SOURCE MATERIAL Start Marker

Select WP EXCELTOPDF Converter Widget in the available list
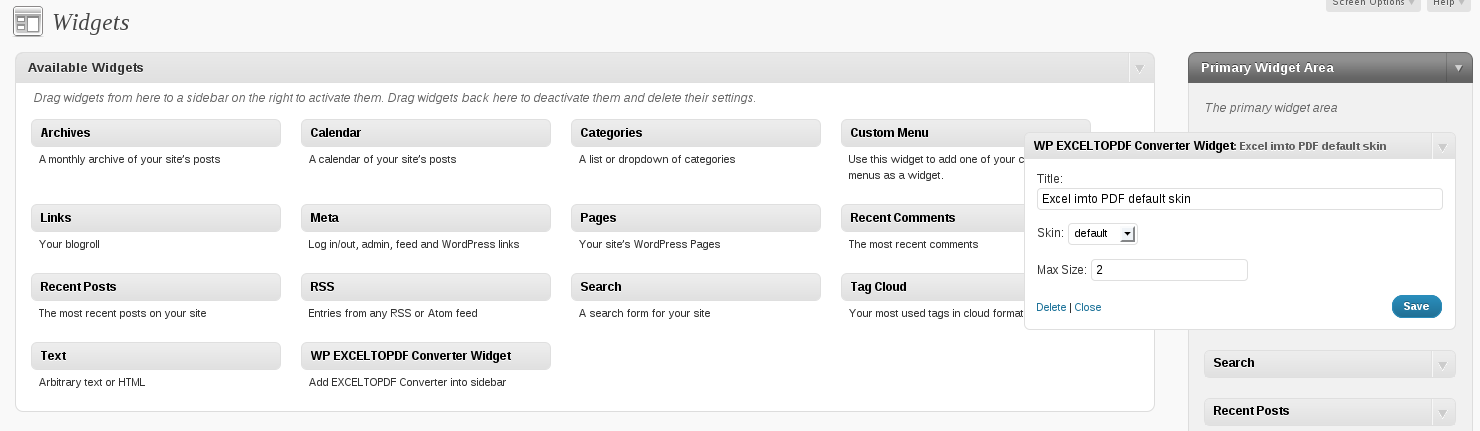1480x431 pixels. click(x=426, y=356)
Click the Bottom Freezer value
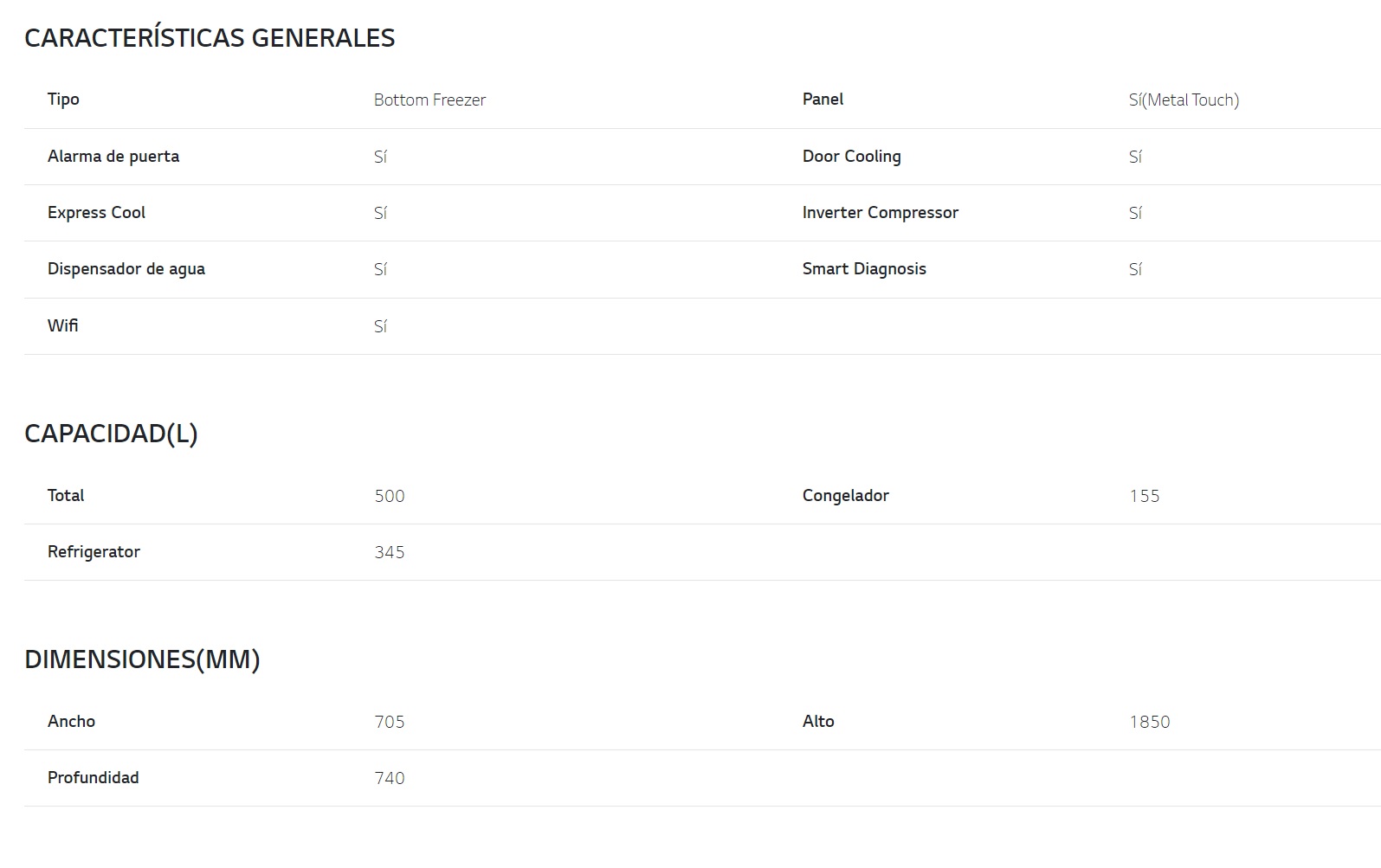 [429, 100]
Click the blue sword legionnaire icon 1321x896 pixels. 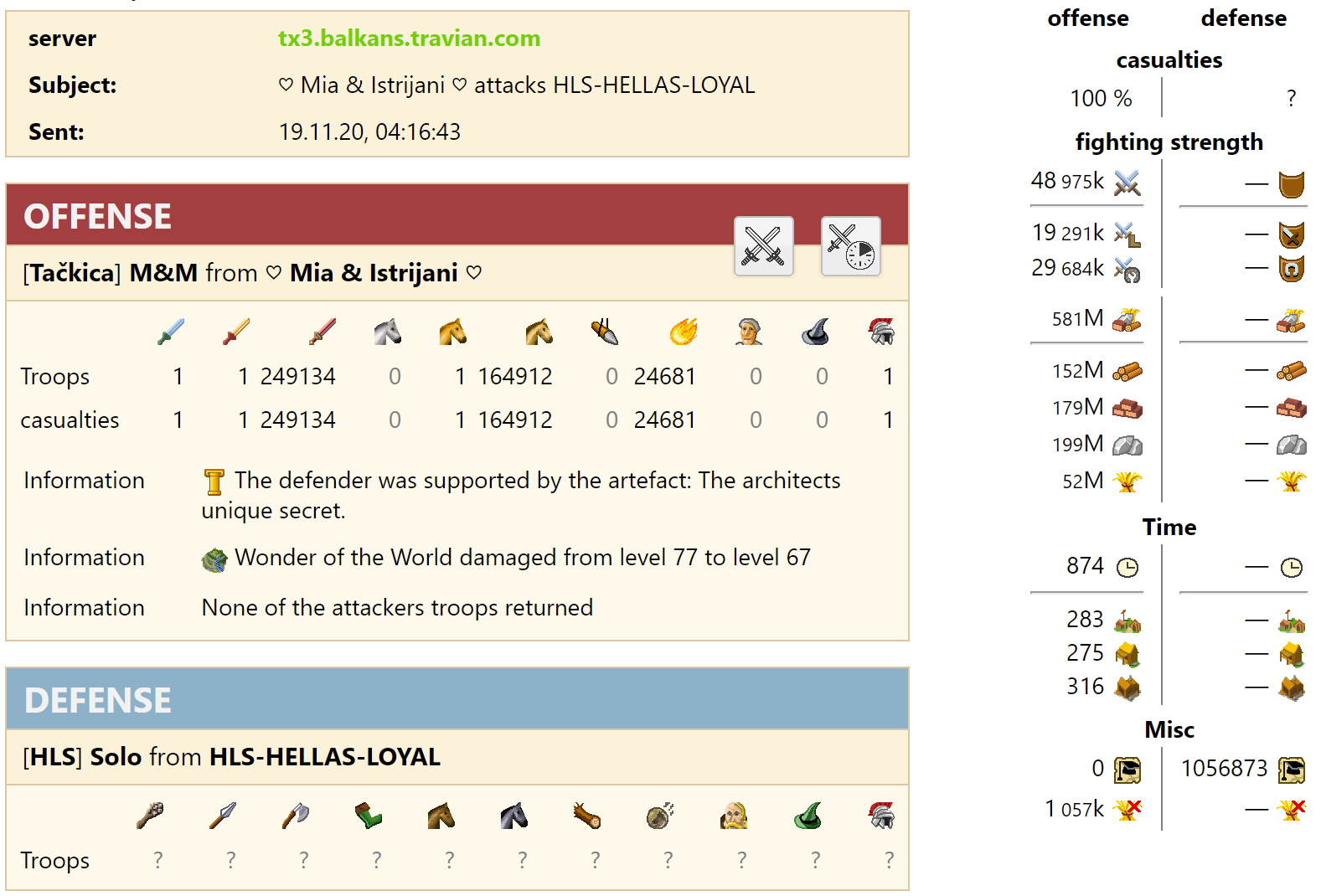pos(170,332)
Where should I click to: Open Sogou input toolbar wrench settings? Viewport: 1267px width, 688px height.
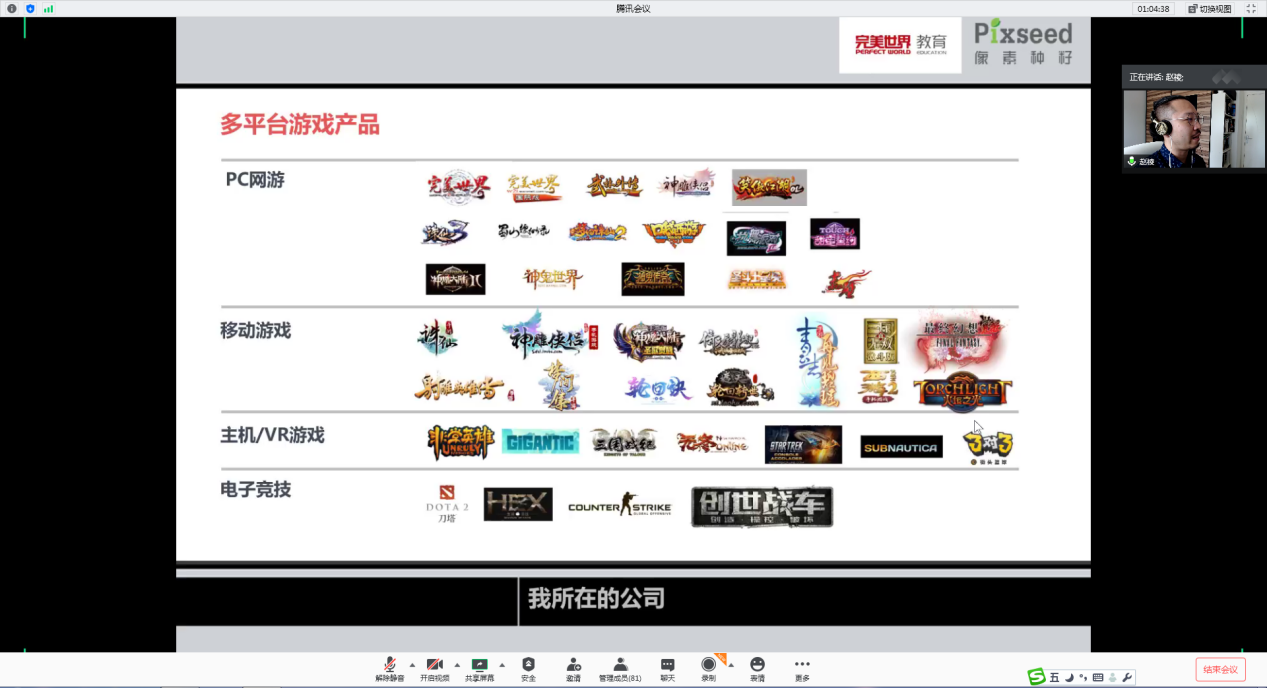(1128, 678)
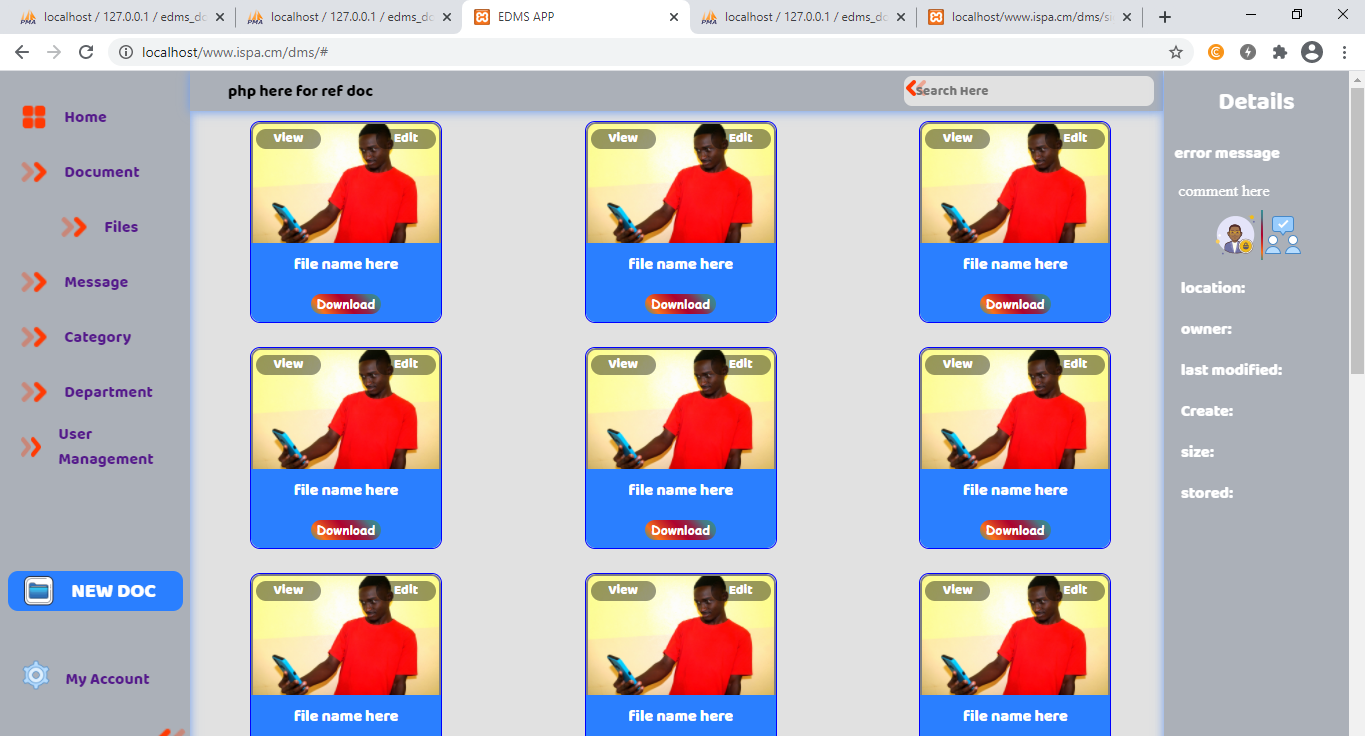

SOURCE MATERIAL End Marker

[YOUR TASK]: Repeat nothing but the lines from the one containing "Where should I" through the end of the entries, exactly, and skip the pictures.

[SOLUTION]:
Where should I click to: Open Sogou input toolbar wrench settings? Viewport: 1267px width, 688px height.
(1128, 678)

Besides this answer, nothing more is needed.